-- Opening Marker --
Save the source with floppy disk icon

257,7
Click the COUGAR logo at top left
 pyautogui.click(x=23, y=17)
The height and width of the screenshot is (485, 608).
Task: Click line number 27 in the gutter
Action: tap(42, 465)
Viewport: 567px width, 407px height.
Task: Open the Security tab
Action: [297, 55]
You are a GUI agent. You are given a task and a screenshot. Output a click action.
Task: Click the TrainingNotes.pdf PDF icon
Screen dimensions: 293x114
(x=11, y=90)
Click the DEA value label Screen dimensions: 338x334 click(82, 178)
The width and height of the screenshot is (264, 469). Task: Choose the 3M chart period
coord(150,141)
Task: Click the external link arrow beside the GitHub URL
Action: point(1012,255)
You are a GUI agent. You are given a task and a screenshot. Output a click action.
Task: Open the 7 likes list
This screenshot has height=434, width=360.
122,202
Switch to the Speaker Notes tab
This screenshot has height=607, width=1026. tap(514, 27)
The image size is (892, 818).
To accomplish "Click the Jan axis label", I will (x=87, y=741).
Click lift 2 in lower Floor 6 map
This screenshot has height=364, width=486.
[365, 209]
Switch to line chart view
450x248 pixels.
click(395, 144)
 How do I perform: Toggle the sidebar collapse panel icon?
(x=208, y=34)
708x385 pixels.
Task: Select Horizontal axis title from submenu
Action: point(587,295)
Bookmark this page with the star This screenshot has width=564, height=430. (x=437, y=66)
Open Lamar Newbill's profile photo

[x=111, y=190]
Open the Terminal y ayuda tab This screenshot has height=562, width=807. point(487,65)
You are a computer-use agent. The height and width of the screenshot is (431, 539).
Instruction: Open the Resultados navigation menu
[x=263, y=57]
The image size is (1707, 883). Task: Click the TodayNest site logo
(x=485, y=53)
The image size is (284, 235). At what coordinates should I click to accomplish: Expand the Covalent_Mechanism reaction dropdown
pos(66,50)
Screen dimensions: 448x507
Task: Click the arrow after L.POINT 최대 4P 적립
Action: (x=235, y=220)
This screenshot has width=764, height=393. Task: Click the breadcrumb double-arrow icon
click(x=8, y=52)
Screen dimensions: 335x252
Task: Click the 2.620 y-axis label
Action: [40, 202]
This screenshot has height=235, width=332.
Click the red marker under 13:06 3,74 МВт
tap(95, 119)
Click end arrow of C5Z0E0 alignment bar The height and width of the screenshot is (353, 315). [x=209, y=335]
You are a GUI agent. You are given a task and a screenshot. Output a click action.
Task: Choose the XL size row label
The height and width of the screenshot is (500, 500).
-- Closing Marker --
- Work order:
Please give again, word for word, only the lines from the one holding "450x248 pixels." through the end of the listing above.

- Result of this exercise:
450x248 pixels.
click(395, 144)
 How do I perform: Toggle the sidebar collapse panel icon?
(x=208, y=34)
708x385 pixels.
Task: Select Horizontal axis title from submenu
Action: point(587,295)
Bookmark this page with the star This screenshot has width=564, height=430. (x=437, y=66)
Open Lamar Newbill's profile photo

[x=111, y=190]
Open the Terminal y ayuda tab This screenshot has height=562, width=807. point(487,65)
You are a computer-use agent. The height and width of the screenshot is (431, 539).
Instruction: Open the Resultados navigation menu
[x=263, y=57]
The image size is (1707, 883). Task: Click the TodayNest site logo
(x=485, y=53)
The image size is (284, 235). At what coordinates should I click to accomplish: Expand the Covalent_Mechanism reaction dropdown
pos(66,50)
Screen dimensions: 448x507
Task: Click the arrow after L.POINT 최대 4P 적립
Action: (x=235, y=220)
This screenshot has width=764, height=393. Task: Click the breadcrumb double-arrow icon
click(x=8, y=52)
Screen dimensions: 335x252
Task: Click the 2.620 y-axis label
Action: [40, 202]
This screenshot has height=235, width=332.
Click the red marker under 13:06 3,74 МВт
tap(95, 119)
Click end arrow of C5Z0E0 alignment bar The height and width of the screenshot is (353, 315). [x=209, y=335]
You are a GUI agent. You are given a task and a screenshot. Output a click action.
Task: Choose the XL size row label
The height and width of the screenshot is (500, 500).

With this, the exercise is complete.